My sleep was full of anxiety about all that I needed to learn for an upcoming test. Through the haze of sleep, I was trying to remember these words, these ideas, and I was getting frustrated when I couldn’t.
I woke up feeling unrested.
Later, in yoga class, I found that my right leg would not go up in Sirsasana (headstand). My legs always go up together and I found it so bizarre. It was as if my right leg was suddenly weighted down and try as I might, it would not lift.
After class, as I was playing around with headstand a bit more, I shared this experience with some friends as it was happening again.
“Well I know what feet and legs represent,” said my friend Elisa. “They represent the journey. You’re moving forward.”
“And my right leg is saying ‘nope! stay right here!’” I laughed back at her.
And then, in what felt like magic in the moment, the leg went skyward.
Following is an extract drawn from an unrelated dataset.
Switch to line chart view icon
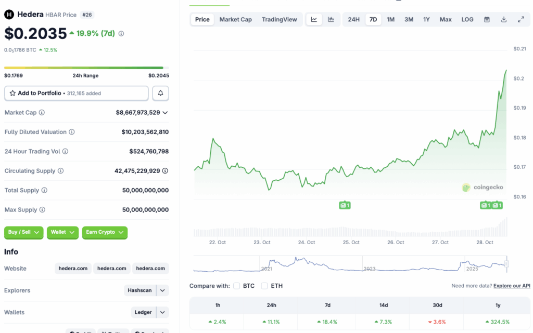(314, 20)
Sometimes in sharing where we are feeling stuck, where we are feeling fear, the stuckness and fear dissipates. When we can understand and then laugh in the face of fear, we give ourselves power over those feelings.
That night was another one riddled with stress over this upcoming test. I woke up, and after my morning rituals of morning pages and warm lemon water, I sat down and simplified my studying. I saw that slowly and surely I am beginning to learn what I need (and want) to learn. I saw that there was no need for fear, no need for the anxiety to keep me from a solid night of sleep.